GOAL OF THE EXERCISE:
The expected output is the data below, restated word for word.

* * * * *

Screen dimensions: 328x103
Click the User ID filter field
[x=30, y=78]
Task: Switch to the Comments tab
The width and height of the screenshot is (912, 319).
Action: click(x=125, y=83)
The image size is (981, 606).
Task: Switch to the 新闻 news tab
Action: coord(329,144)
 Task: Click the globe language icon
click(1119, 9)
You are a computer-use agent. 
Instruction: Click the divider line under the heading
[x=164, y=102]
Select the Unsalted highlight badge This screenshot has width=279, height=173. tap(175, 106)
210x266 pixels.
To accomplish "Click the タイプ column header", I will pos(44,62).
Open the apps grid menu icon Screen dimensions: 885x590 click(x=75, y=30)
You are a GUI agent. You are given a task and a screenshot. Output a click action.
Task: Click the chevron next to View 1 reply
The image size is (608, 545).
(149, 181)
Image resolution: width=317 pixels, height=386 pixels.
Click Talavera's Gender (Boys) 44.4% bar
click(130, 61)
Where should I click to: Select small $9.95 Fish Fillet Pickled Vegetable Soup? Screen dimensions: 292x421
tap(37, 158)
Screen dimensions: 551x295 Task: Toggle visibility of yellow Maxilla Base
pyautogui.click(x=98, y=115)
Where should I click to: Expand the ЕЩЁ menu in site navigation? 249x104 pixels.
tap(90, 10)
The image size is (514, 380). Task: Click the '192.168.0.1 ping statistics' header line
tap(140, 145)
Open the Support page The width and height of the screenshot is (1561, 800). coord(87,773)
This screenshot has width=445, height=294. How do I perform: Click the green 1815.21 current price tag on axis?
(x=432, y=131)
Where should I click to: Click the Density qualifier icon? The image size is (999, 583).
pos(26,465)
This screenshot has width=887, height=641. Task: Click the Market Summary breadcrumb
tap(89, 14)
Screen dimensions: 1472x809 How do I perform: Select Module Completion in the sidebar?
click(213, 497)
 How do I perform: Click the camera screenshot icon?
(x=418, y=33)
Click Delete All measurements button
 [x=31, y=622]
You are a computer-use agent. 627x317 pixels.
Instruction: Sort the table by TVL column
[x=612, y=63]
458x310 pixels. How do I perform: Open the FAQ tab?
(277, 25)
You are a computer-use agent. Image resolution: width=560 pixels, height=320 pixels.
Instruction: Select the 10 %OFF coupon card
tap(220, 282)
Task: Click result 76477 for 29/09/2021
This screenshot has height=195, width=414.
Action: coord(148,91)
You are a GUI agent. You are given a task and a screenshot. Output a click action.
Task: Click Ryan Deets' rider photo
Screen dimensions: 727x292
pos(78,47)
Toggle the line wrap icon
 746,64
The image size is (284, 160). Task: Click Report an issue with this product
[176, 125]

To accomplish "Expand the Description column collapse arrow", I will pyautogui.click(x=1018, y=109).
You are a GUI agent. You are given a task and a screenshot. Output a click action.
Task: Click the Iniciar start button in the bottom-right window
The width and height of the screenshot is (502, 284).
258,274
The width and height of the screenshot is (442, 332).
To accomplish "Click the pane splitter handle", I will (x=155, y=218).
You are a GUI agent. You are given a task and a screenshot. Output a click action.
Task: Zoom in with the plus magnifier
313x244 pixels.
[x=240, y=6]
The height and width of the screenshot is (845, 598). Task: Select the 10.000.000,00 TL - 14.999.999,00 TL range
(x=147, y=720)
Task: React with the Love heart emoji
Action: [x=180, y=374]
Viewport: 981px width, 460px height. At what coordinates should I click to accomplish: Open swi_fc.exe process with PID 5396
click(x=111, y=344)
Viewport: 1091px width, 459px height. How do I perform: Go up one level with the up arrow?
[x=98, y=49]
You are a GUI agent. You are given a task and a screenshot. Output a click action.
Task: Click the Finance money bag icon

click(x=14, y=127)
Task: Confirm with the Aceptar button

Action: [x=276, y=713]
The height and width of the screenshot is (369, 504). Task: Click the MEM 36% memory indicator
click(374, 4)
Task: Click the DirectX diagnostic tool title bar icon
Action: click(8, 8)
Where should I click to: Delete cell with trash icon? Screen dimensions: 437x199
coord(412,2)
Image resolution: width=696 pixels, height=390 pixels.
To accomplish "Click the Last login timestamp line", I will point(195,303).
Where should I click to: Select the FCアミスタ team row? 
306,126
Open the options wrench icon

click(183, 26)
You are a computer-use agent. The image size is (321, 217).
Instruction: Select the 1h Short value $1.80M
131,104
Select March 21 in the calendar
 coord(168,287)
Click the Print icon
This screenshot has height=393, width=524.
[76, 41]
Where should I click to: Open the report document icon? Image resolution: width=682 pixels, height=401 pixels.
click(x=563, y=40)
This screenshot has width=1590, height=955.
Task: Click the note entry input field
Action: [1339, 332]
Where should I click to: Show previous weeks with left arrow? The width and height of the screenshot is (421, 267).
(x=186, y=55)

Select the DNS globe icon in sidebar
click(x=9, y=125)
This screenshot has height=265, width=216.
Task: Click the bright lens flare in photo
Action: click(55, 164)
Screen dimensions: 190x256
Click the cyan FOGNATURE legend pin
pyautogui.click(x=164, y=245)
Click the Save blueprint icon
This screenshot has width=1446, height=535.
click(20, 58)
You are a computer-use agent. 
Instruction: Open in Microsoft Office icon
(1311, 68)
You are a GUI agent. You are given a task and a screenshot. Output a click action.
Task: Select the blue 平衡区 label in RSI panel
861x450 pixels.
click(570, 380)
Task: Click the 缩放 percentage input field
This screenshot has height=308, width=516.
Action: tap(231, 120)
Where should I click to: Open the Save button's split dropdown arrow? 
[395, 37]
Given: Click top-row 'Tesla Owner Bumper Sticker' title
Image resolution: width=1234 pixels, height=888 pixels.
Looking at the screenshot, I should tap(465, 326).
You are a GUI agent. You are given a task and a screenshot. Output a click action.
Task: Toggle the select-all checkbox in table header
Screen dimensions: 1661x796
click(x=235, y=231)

* * * * *

WORKED SOLUTION:
Screen dimensions: 328x103
Click the User ID filter field
[x=30, y=78]
Task: Switch to the Comments tab
The width and height of the screenshot is (912, 319).
Action: click(x=125, y=83)
The image size is (981, 606).
Task: Switch to the 新闻 news tab
Action: coord(329,144)
 Task: Click the globe language icon
click(1119, 9)
You are a computer-use agent. 
Instruction: Click the divider line under the heading
[x=164, y=102]
Select the Unsalted highlight badge This screenshot has width=279, height=173. tap(175, 106)
210x266 pixels.
To accomplish "Click the タイプ column header", I will pos(44,62).
Open the apps grid menu icon Screen dimensions: 885x590 click(x=75, y=30)
You are a GUI agent. You are given a task and a screenshot. Output a click action.
Task: Click the chevron next to View 1 reply
The image size is (608, 545).
(149, 181)
Image resolution: width=317 pixels, height=386 pixels.
Click Talavera's Gender (Boys) 44.4% bar
click(130, 61)
Where should I click to: Select small $9.95 Fish Fillet Pickled Vegetable Soup? Screen dimensions: 292x421
tap(37, 158)
Screen dimensions: 551x295 Task: Toggle visibility of yellow Maxilla Base
pyautogui.click(x=98, y=115)
Where should I click to: Expand the ЕЩЁ menu in site navigation? 249x104 pixels.
tap(90, 10)
The image size is (514, 380). Task: Click the '192.168.0.1 ping statistics' header line
tap(140, 145)
Open the Support page The width and height of the screenshot is (1561, 800). coord(87,773)
This screenshot has width=445, height=294. How do I perform: Click the green 1815.21 current price tag on axis?
(x=432, y=131)
Where should I click to: Click the Density qualifier icon? The image size is (999, 583).
pos(26,465)
This screenshot has width=887, height=641. Task: Click the Market Summary breadcrumb
tap(89, 14)
Screen dimensions: 1472x809 How do I perform: Select Module Completion in the sidebar?
click(213, 497)
 How do I perform: Click the camera screenshot icon?
(x=418, y=33)
Click Delete All measurements button
 [x=31, y=622]
You are a computer-use agent. 627x317 pixels.
Instruction: Sort the table by TVL column
[x=612, y=63]
458x310 pixels. How do I perform: Open the FAQ tab?
(277, 25)
You are a computer-use agent. Image resolution: width=560 pixels, height=320 pixels.
Instruction: Select the 10 %OFF coupon card
tap(220, 282)
Task: Click result 76477 for 29/09/2021
This screenshot has height=195, width=414.
Action: coord(148,91)
You are a GUI agent. You are given a task and a screenshot. Output a click action.
Task: Click Ryan Deets' rider photo
Screen dimensions: 727x292
pos(78,47)
Toggle the line wrap icon
 746,64
The image size is (284, 160). Task: Click Report an issue with this product
[176, 125]

To accomplish "Expand the Description column collapse arrow", I will pyautogui.click(x=1018, y=109).
You are a GUI agent. You are given a task and a screenshot. Output a click action.
Task: Click the Iniciar start button in the bottom-right window
The width and height of the screenshot is (502, 284).
258,274
The width and height of the screenshot is (442, 332).
To accomplish "Click the pane splitter handle", I will (x=155, y=218).
You are a GUI agent. You are given a task and a screenshot. Output a click action.
Task: Zoom in with the plus magnifier
313x244 pixels.
[x=240, y=6]
The height and width of the screenshot is (845, 598). Task: Select the 10.000.000,00 TL - 14.999.999,00 TL range
(x=147, y=720)
Task: React with the Love heart emoji
Action: [x=180, y=374]
Viewport: 981px width, 460px height. At what coordinates should I click to accomplish: Open swi_fc.exe process with PID 5396
click(x=111, y=344)
Viewport: 1091px width, 459px height. How do I perform: Go up one level with the up arrow?
[x=98, y=49]
You are a GUI agent. You are given a task and a screenshot. Output a click action.
Task: Click the Finance money bag icon

click(x=14, y=127)
Task: Confirm with the Aceptar button

Action: [x=276, y=713]
The height and width of the screenshot is (369, 504). Task: Click the MEM 36% memory indicator
click(374, 4)
Task: Click the DirectX diagnostic tool title bar icon
Action: click(8, 8)
Where should I click to: Delete cell with trash icon? Screen dimensions: 437x199
coord(412,2)
Image resolution: width=696 pixels, height=390 pixels.
To accomplish "Click the Last login timestamp line", I will point(195,303).
Where should I click to: Select the FCアミスタ team row? 
306,126
Open the options wrench icon

click(183, 26)
You are a computer-use agent. The image size is (321, 217).
Instruction: Select the 1h Short value $1.80M
131,104
Select March 21 in the calendar
 coord(168,287)
Click the Print icon
This screenshot has height=393, width=524.
[76, 41]
Where should I click to: Open the report document icon? Image resolution: width=682 pixels, height=401 pixels.
click(x=563, y=40)
This screenshot has width=1590, height=955.
Task: Click the note entry input field
Action: [1339, 332]
Where should I click to: Show previous weeks with left arrow? The width and height of the screenshot is (421, 267).
(x=186, y=55)

Select the DNS globe icon in sidebar
click(x=9, y=125)
This screenshot has height=265, width=216.
Task: Click the bright lens flare in photo
Action: click(55, 164)
Screen dimensions: 190x256
Click the cyan FOGNATURE legend pin
pyautogui.click(x=164, y=245)
Click the Save blueprint icon
This screenshot has width=1446, height=535.
click(20, 58)
You are a computer-use agent. 
Instruction: Open in Microsoft Office icon
(1311, 68)
You are a GUI agent. You are given a task and a screenshot. Output a click action.
Task: Select the blue 平衡区 label in RSI panel
861x450 pixels.
click(570, 380)
Task: Click the 缩放 percentage input field
This screenshot has height=308, width=516.
Action: tap(231, 120)
Where should I click to: Open the Save button's split dropdown arrow? 
[395, 37]
Given: Click top-row 'Tesla Owner Bumper Sticker' title
Image resolution: width=1234 pixels, height=888 pixels.
Looking at the screenshot, I should tap(465, 326).
You are a GUI agent. You are given a task and a screenshot. Output a click action.
Task: Toggle the select-all checkbox in table header
Screen dimensions: 1661x796
click(x=235, y=231)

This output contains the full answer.